Web TV www.labourseetlavie.com : Alors, il y en a même qui sont plus pessimistes que ça et qui disent : finalement, elle a tellement attendu qu’elle ne pourra pas remonter ses taux dans les prochaines années.

David Kalfon – Président Amaïka AM : Alors, c’est le risque. Maintenant, je pense qu’on n’en est pas encore là. En fait, je crois qu’on est à un moment donné où on n’a jamais eu une déconnexion aussi forte entre le marché et la macro-économie. C’est-à-dire que si on en croit le marché, ce qui est pricé, c’est une récession et c’est une récession assez forte et c’est une récession demain. Quand on regarde les chiffres macro-économiques, on ne voit rien du tout de cela. Aux États-Unis, ok, on a eu un chiffre de l’emploi qui était un petit peu plus faible, mais globalement le marché de l’emploi reste extrêmement solide, le consommateur très vigoureux, il y a la consommation, on est sur un rythme de croissance à 2 % et 2 %, il n’y a pas de drame. Et quand on regarde le marché, là c’est une déconnexion totale. Tout le monde se comporte comme si la récession était là et la récession au niveau mondial. Donc, on va voir comment ça se résout. J’ai toujours tendance à faire un peu plus confiance à la macro-économie et aux fondamentaux qu’aux mouvements erratiques des fois des marchés. Ce qui est clair, c’est qu’on ne peut pas exclure à l’heure actuelle un scénario qui serait le scénario de la course aux indices. C’est-à-dire où on voit que finalement il n’y a pas de Brexit, que finalement il n’y a pas de récession non plus, que la FED est en mesure de monter les taux et on aurait ce qu’on n’a pas eu depuis très longtemps, un été qui serait très chahuté, mais à l’inverse. C’est-à-dire parce que le marché monte et parce que les investisseurs courent après. Pour le moment, ce n’est pas un scénario central, mais c’est un scénario qu’on ne peut pas totalement exclure.

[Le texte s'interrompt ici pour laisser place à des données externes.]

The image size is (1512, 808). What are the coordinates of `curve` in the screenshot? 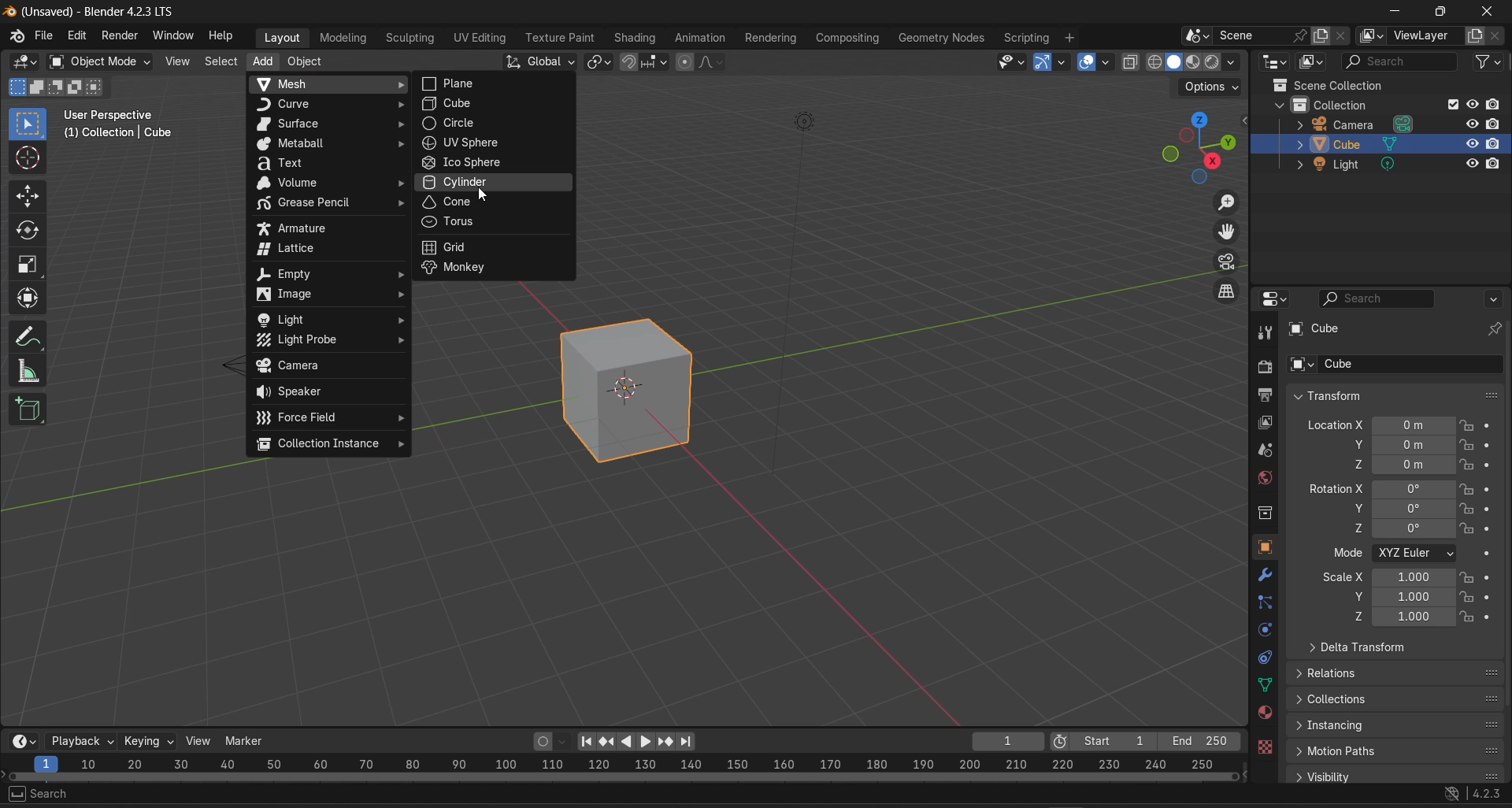 It's located at (330, 105).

Web TV www.labourseetlavie.com : Alors en termes d’allocation d’actifs, de moyens de se protéger de ces aléas qu’on a évoqués ensemble, comment on gère les portefeuilles dans cette période-là ?

David Kalfon – Président Amaïka AM : Les portefeuilles chez Amaïka, nous les avons gérés en mettant des protections, mais ces protections, il faut les mettre quand tout va bien, quand personne ne vous parle de Brexit, quand les prix sont redevenus corrects, quand le coût d’une assurance est devenu gérable. Donc effectivement, on avait acheté des « put » sur l’Euro Stoxx 50, donc de manière très simple. Mais on les avait achetés pendant la phase de hausse du marché, au tout début du mois de juin et à la fin du mois de mai surtout. Donc, c’est ce qu’on a fait. On a continué, on a rollé ces options sur l’échéance de juillet. Donc, on est protégé en cas de risque extrême. Maintenant, on est restés investis dans nos portefeuilles pour justement éviter d’avoir à courir après le marché au cas où finalement tout se passe bien. On dit toujours : « le pire n’est jamais sûr ».

Web TV www.labourseetlavie.com : Eh bien, ce sera le mot de la fin. Merci David Kalfon.

David Kalfon – Président Amaïka AM : Merci.